We truly understand that transformation on this scale can feel daunting and doesn’t happen overnight. The pressures on frontline clinical teams, operational leaders and commissioners are immense. That’s why we don’t just offer a product, we offer a partnership. Our experienced, dedicated Transformation, Account Management and Clinical teams work hand-in-hand with NHS partners to design, implement and evolve world-leading AI skin cancer pathways that align with local needs, governance structures and crucially, patient access. 

Whether it’s clinical safety assurance, digital integration, clinical workflows or stakeholder engagement, we bring the support, evidence and lived experience to help NHS partners succeed. We are not asking our partners to leap into the unknown; we’re inviting them to step forward with a team that has already walked this path.

Why are we outlining this? Because we wholeheartedly want to help you make the change that needed to happen yesterday. And it’s been made clear to us that this needs to start now to achieve the vision for 2028. 

Skin Analytics stands apart not only because of our technology, but because of our contribution to the broader conversation. In addition to the recognition in the 10YHP and the NICE recommendation, we have played an active role in shaping national policy and regulatory standards for AI in dermatology. We’ve worked with NHS England, the UK government and notified bodies to ensure DERM can be deployed safely, effectively and equitably.

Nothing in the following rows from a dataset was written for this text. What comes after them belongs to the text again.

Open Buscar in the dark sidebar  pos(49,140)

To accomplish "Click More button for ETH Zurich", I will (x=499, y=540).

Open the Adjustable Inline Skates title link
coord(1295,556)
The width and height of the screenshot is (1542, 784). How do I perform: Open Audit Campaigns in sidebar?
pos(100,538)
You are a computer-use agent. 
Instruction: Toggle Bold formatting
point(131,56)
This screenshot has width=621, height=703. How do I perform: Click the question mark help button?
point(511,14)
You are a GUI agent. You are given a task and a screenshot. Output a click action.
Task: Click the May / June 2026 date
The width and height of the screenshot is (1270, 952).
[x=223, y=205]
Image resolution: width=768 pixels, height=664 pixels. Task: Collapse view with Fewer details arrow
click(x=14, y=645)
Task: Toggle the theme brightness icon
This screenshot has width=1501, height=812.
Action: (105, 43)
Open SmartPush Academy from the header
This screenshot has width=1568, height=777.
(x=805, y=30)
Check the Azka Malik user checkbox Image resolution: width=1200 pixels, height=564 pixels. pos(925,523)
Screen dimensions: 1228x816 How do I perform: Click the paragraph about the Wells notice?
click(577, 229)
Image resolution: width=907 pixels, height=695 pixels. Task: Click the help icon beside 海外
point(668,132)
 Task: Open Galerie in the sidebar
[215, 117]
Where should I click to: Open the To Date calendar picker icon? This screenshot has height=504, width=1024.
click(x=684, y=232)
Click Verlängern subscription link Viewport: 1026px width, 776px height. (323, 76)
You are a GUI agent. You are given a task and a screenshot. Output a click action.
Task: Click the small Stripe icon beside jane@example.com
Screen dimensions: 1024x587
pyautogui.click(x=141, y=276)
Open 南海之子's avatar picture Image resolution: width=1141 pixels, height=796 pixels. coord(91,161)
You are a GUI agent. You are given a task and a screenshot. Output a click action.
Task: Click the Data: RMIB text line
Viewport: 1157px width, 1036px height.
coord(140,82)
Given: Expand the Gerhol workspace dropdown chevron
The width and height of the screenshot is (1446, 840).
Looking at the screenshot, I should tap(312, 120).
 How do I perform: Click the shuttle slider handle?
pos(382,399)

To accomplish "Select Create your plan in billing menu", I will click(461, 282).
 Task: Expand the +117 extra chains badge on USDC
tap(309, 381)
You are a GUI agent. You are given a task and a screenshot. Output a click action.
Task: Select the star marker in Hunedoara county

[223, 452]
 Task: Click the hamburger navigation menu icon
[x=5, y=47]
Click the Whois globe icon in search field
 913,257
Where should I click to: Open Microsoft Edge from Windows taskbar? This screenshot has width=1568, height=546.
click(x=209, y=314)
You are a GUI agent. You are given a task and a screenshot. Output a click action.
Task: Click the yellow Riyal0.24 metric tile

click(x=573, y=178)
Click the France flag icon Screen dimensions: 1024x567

Ultimately, this is about more than innovation, it’s about impact. Every delay in access risks a worse outcome for a patient. Every missed opportunity to triage safely and early leads to cost, complexity and unnecessary anxiety. 

The NHS 10YHP envisions a future where AI helps deliver better, faster, fairer care. At Skin Analytics, we are already doing this. But to create real sustainable change, we need to do this at scale.

Let’s take the next step together, for the good of your patients, your teams, and the sustainability of the health system we all rely on. 

Together we can clear the waitlists over the next few years.